● TASK STATEMENT: Could the lines from the top of the material to the line that contains "OK (314, 2570)" be retyped exactly, both included and pictures omitted?

● PROVIDED MATERIAL:
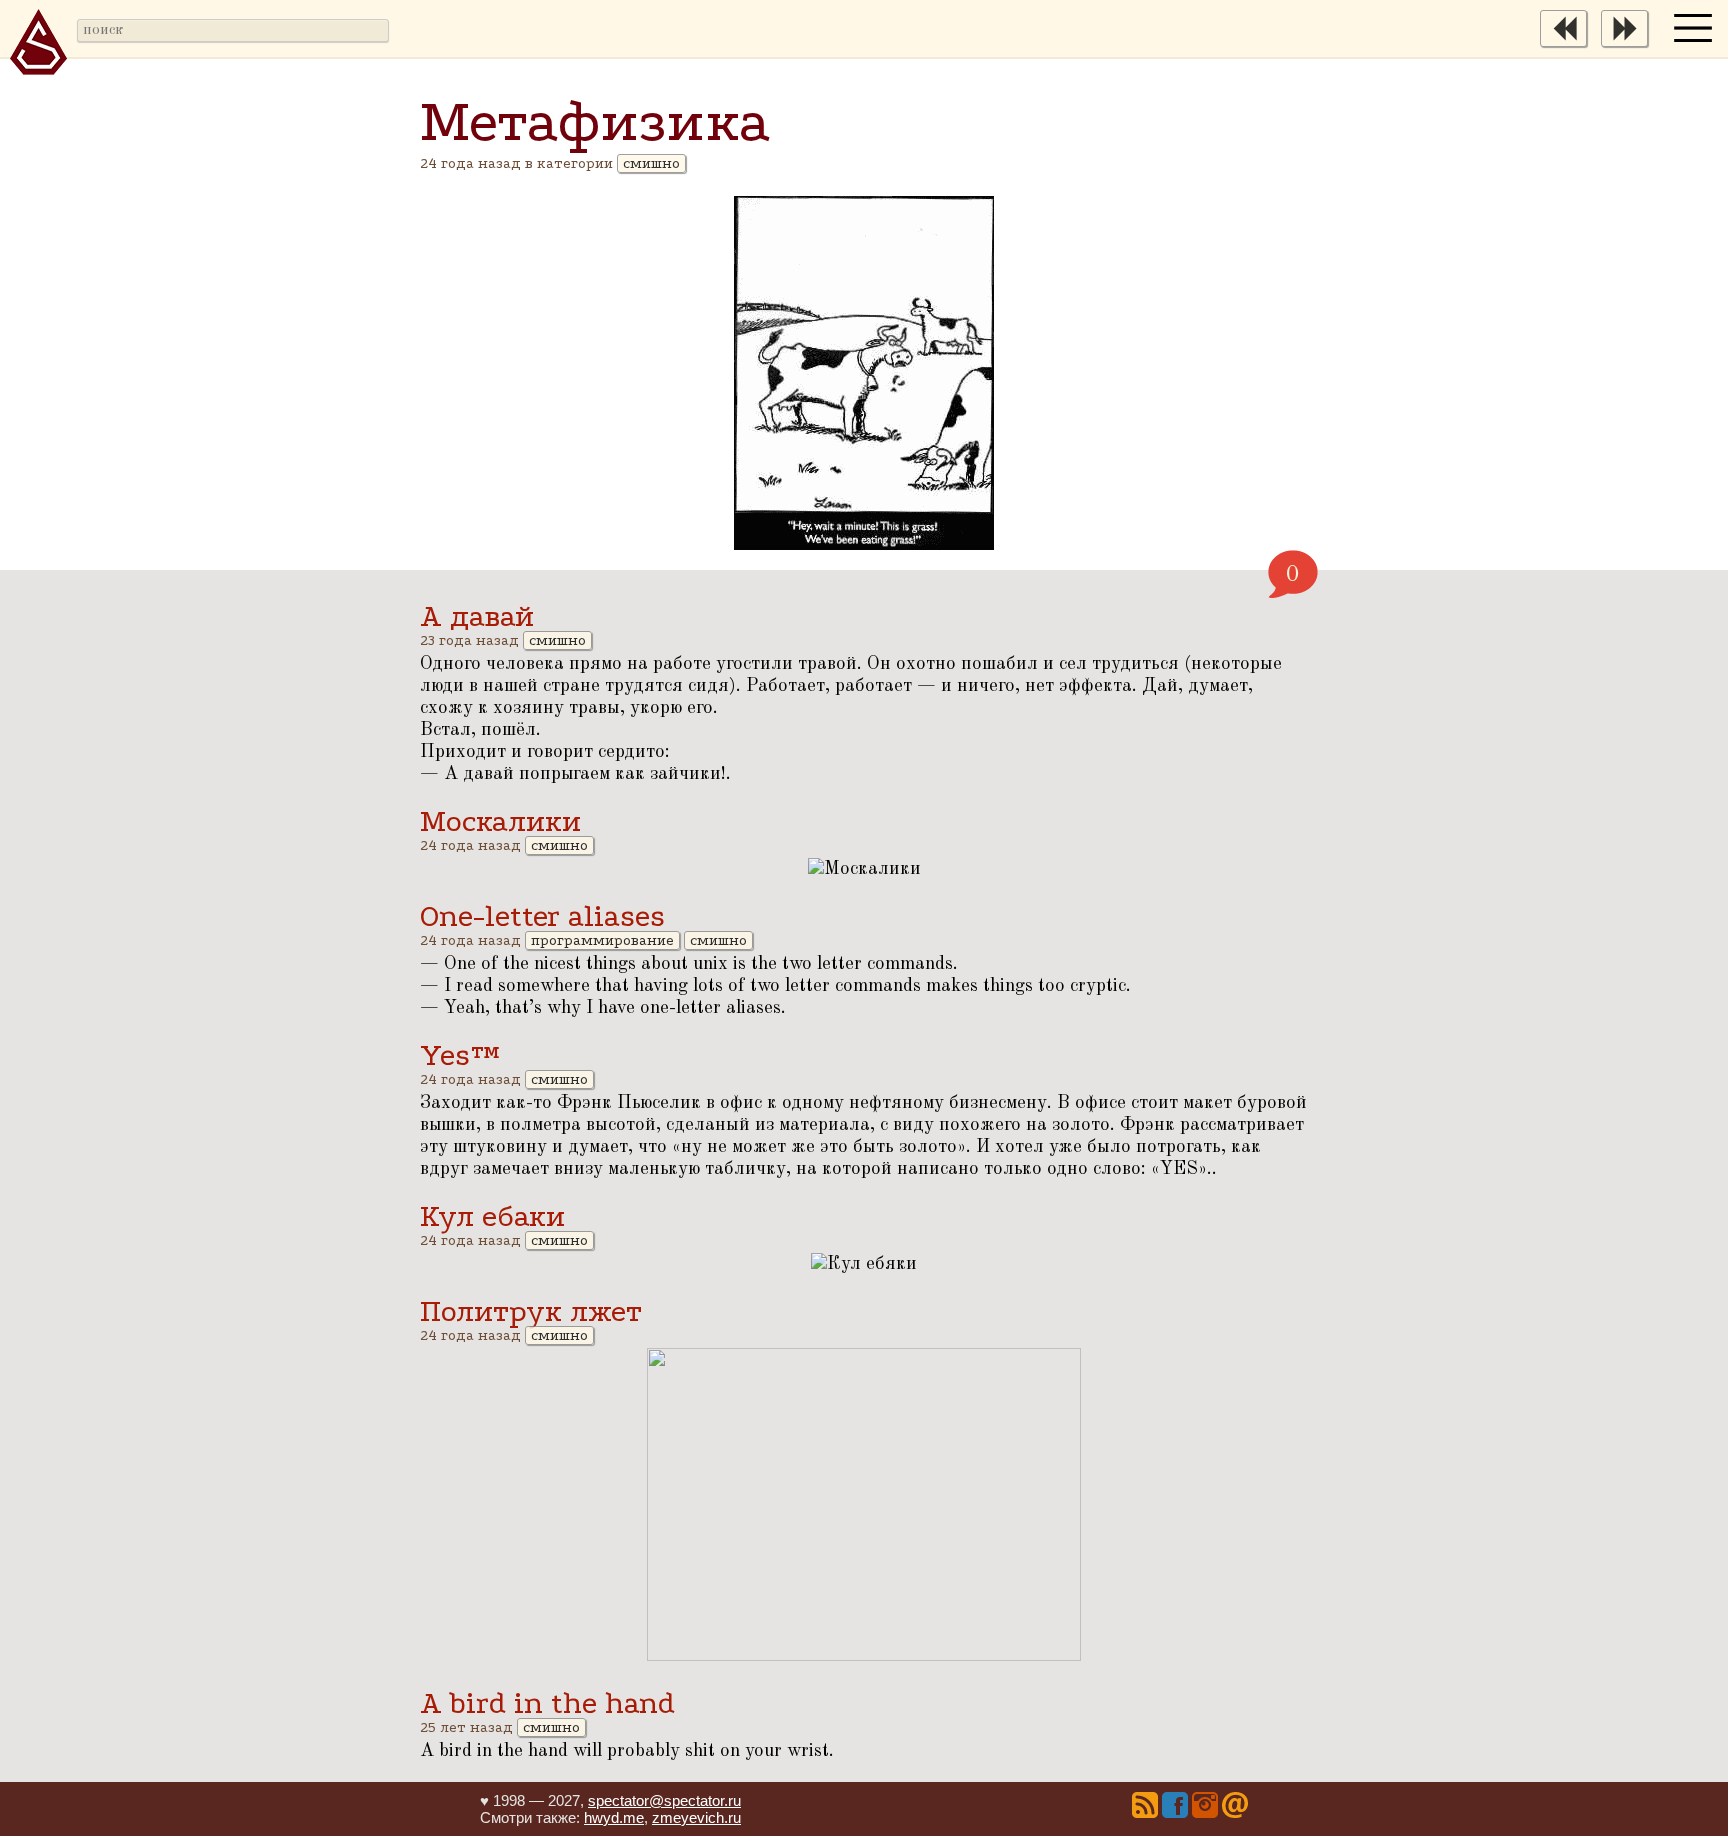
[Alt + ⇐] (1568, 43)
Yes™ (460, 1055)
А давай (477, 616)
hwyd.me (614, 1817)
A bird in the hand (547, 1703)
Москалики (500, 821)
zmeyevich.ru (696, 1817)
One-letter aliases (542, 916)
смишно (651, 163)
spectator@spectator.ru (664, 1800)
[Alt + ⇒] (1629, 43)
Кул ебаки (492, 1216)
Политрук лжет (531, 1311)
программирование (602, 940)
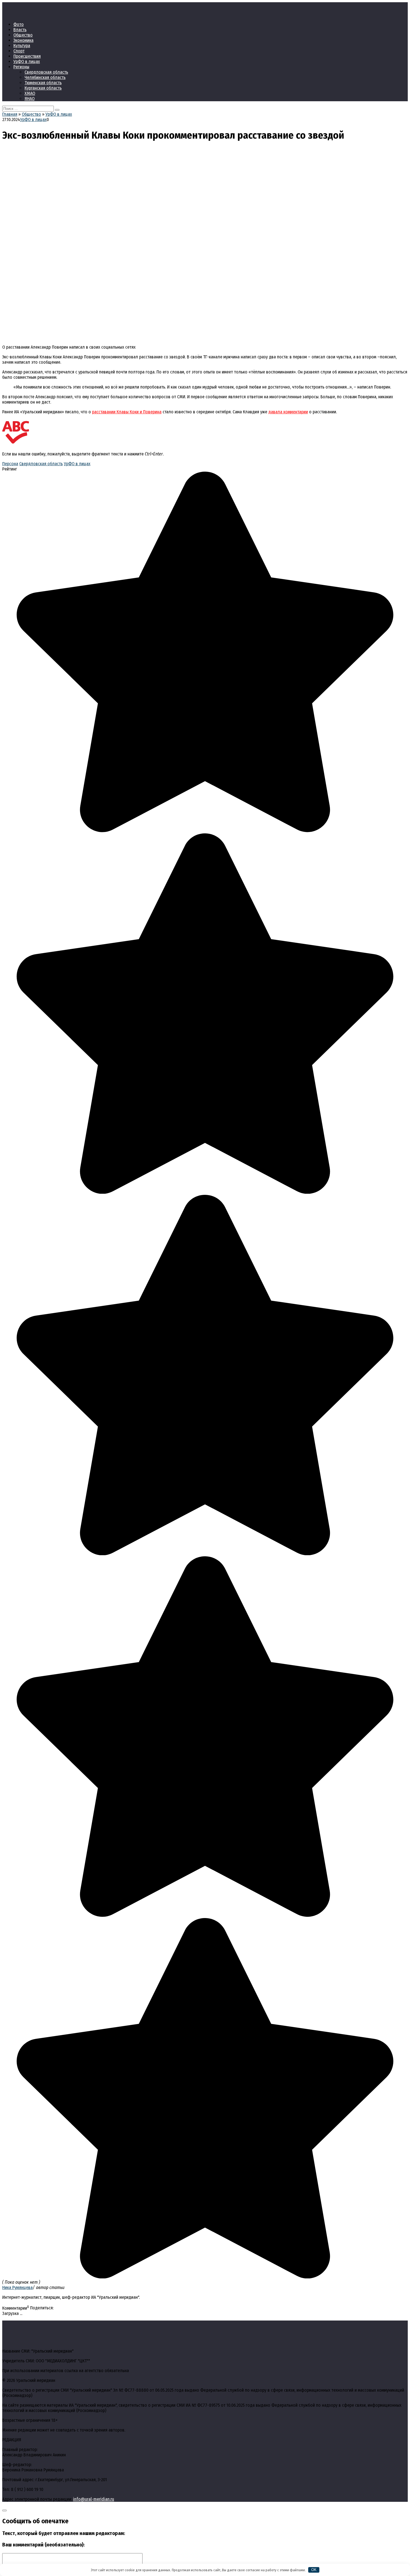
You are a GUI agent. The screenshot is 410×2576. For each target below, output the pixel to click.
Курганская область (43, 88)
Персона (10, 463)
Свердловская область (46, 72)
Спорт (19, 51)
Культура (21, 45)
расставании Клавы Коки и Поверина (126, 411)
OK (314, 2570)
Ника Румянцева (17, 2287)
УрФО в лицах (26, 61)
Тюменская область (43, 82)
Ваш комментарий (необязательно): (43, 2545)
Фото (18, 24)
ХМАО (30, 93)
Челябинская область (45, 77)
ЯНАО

● OUTPUT OF THE EXERCISE:
[Alt + ⇐] (1568, 43)
Yes™ (460, 1055)
А давай (477, 616)
hwyd.me (614, 1817)
A bird in the hand (547, 1703)
Москалики (500, 821)
zmeyevich.ru (696, 1817)
One-letter aliases (542, 916)
смишно (651, 163)
spectator@spectator.ru (664, 1800)
[Alt + ⇒] (1629, 43)
Кул ебаки (492, 1216)
Политрук лжет (531, 1311)
программирование (602, 940)
You are a GUI agent. The screenshot is 410×2576. For each target below, output the pixel to click.
Курганская область (43, 88)
Персона (10, 463)
Свердловская область (46, 72)
Спорт (19, 51)
Культура (21, 45)
расставании Клавы Коки и Поверина (126, 411)
OK (314, 2570)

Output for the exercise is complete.